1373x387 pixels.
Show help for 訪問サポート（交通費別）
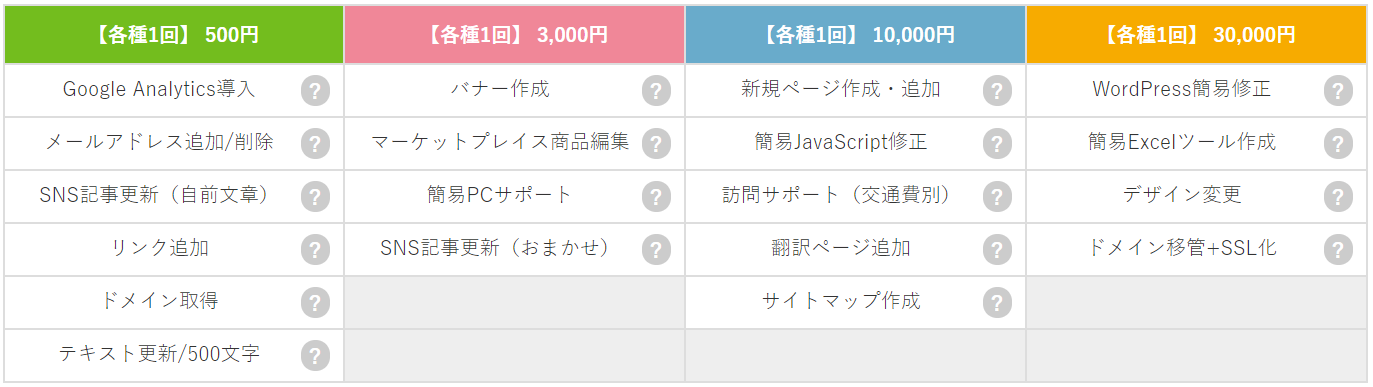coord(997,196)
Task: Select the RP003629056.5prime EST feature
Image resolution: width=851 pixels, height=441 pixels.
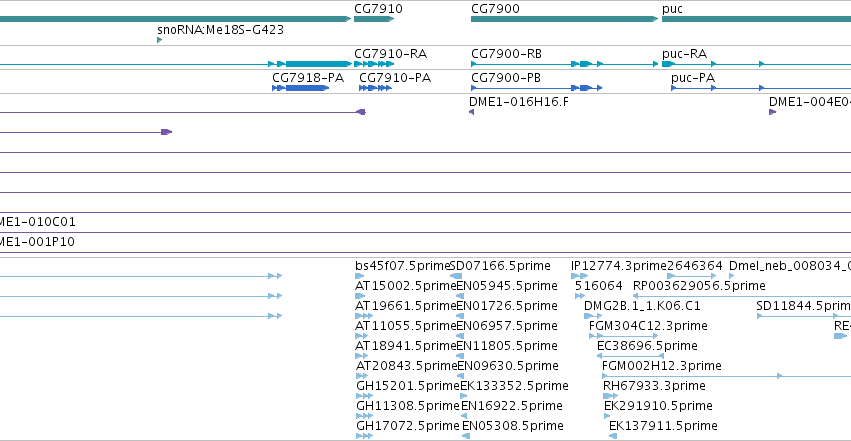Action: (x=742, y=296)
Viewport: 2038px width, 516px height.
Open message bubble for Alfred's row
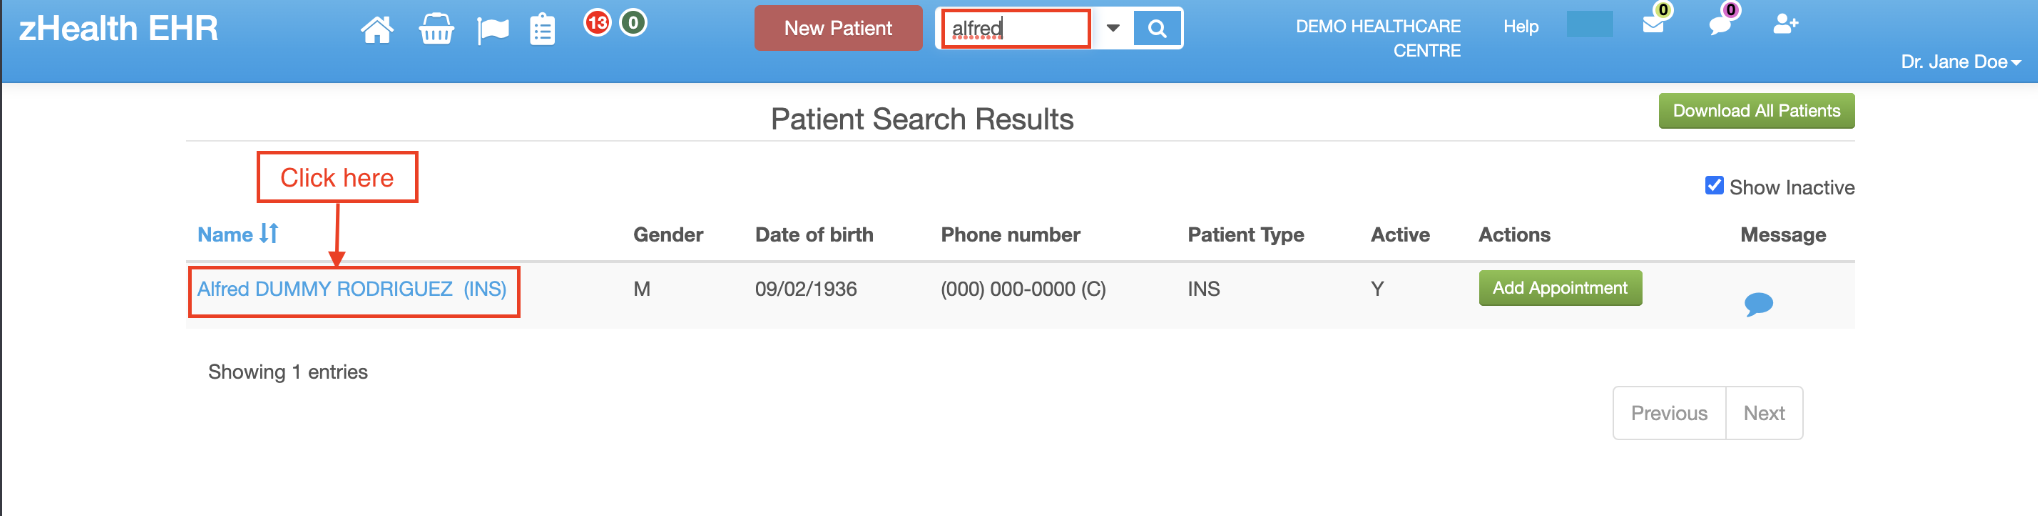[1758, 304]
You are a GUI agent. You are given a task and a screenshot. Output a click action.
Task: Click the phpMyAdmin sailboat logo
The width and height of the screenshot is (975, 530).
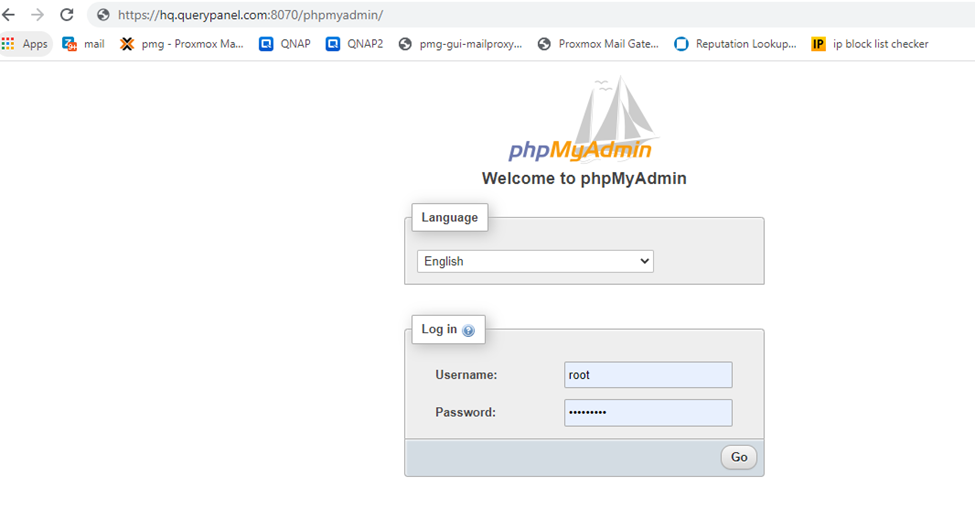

+++

_Requirement_
Return the full listing exactly as written, without any of its images.

_Result_
1373x387 pixels.
Show help for 訪問サポート（交通費別）
coord(997,196)
Task: Select the RP003629056.5prime EST feature
Image resolution: width=851 pixels, height=441 pixels.
Action: (x=742, y=296)
Viewport: 2038px width, 516px height.
Open message bubble for Alfred's row
[1758, 304]
You are a GUI agent. You are given a task and a screenshot. Output a click action.
Task: Click the phpMyAdmin sailboat logo
The width and height of the screenshot is (975, 530).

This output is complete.